In September we had traveled to London together for a wedding and we spoke regularly on the phone. The last time we spoke on the phone before I traveled to Maine, she said she was feeling a little tired and that she might have lost some of her pep.That was probably the most pessimistic thing that I’d ever heard her say. She was always cheerful and hopeful and ready to laugh. She made everyone around her feel welcomed and she regularly invited people into her home and into her life. She was a joy just to be in the same room with and she had a wonderful sense of humor.
On Saturday morning at 7am my sisters, my parents and I sat with her in her room at the hospital and held her hands and gave her kisses and told her stories. Her eyes were closed but she responded to what we were saying with smiles and nods. She looked uncomfortable and every breath seemed to be painful for her. The nurse gave her a few drops of morphine to relax her diaphragm and a few minutes later her breathing relaxed and slowed down. We all sat by her side and I held her hand and by 8:30am her breathing had stopped completely: she had passed away. I couldn’t believe that she has passed away right before my eyes. I feel so touched that she let me witness her last moments on earth.

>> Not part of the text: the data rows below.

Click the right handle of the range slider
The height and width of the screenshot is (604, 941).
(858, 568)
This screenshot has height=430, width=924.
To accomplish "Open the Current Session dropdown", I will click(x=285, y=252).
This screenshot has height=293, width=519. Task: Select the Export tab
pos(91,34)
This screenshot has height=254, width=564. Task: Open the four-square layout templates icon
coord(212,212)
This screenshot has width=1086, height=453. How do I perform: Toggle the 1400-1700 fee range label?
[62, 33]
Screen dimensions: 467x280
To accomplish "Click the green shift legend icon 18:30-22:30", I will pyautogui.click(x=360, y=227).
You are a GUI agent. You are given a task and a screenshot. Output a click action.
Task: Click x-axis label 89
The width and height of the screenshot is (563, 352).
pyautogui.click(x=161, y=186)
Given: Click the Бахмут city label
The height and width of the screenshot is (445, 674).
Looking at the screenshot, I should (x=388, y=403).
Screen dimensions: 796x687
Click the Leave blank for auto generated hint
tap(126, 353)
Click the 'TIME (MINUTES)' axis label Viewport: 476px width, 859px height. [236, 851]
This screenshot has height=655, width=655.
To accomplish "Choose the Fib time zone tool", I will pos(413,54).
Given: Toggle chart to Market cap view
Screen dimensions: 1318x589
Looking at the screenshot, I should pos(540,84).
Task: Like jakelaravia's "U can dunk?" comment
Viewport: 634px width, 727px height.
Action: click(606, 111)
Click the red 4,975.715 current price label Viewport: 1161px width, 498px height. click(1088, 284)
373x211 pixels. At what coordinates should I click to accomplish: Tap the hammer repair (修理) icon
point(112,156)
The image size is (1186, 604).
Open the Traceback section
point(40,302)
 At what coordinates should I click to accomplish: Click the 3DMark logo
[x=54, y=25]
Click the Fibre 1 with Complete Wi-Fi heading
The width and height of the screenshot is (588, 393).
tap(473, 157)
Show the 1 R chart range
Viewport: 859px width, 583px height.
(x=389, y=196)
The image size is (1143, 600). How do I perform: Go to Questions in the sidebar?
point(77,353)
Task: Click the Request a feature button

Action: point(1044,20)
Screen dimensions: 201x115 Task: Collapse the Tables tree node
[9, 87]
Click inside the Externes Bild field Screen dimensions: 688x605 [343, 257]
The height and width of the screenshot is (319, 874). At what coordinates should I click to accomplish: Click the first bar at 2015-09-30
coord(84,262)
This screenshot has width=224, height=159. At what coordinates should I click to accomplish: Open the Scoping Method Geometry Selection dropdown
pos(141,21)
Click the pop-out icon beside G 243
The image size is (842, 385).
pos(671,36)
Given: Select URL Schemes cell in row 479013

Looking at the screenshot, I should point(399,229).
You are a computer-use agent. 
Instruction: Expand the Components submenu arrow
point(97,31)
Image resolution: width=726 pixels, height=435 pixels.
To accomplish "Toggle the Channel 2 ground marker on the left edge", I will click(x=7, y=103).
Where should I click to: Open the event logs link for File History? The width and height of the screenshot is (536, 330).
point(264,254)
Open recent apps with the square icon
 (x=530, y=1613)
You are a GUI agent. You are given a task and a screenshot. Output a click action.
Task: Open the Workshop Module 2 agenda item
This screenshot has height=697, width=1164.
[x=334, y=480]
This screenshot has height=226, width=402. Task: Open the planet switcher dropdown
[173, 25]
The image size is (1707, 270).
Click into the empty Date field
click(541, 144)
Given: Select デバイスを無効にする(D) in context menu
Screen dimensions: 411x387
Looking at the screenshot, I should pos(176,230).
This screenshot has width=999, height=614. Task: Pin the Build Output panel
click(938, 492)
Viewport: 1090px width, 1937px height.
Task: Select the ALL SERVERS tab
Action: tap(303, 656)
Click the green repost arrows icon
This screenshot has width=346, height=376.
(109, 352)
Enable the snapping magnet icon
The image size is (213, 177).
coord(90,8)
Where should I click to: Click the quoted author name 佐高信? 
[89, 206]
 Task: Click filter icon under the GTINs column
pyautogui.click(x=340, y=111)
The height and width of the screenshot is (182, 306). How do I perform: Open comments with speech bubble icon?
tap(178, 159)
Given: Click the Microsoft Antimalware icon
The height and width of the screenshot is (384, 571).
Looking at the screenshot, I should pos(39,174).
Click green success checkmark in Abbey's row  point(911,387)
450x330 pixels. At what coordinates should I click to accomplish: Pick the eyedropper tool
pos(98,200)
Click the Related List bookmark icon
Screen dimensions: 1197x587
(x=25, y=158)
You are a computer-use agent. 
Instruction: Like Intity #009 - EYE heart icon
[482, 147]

I miss her so much already. She was always there–at every holiday and every major event in my life. She always sent cards and called at the right time: she cared so consistently. As I move forward I’ll try to be more like her if I can. I want to be there for my friends and family as much as possible. My move to Des Moines a month and a half ago was a new beginning for me. My grandmother was so happy for me starting my new life here. I will miss my phone calls and visits with her terribly. I learned a lot about living from her. She herself moved a few times in her life, and found ways to make each new town and city her own– exploring and working and making lots of friends. She’s a part of me now and will always be– a part I will carry forward as I continue to explore and make friends and write about this wonderful new city.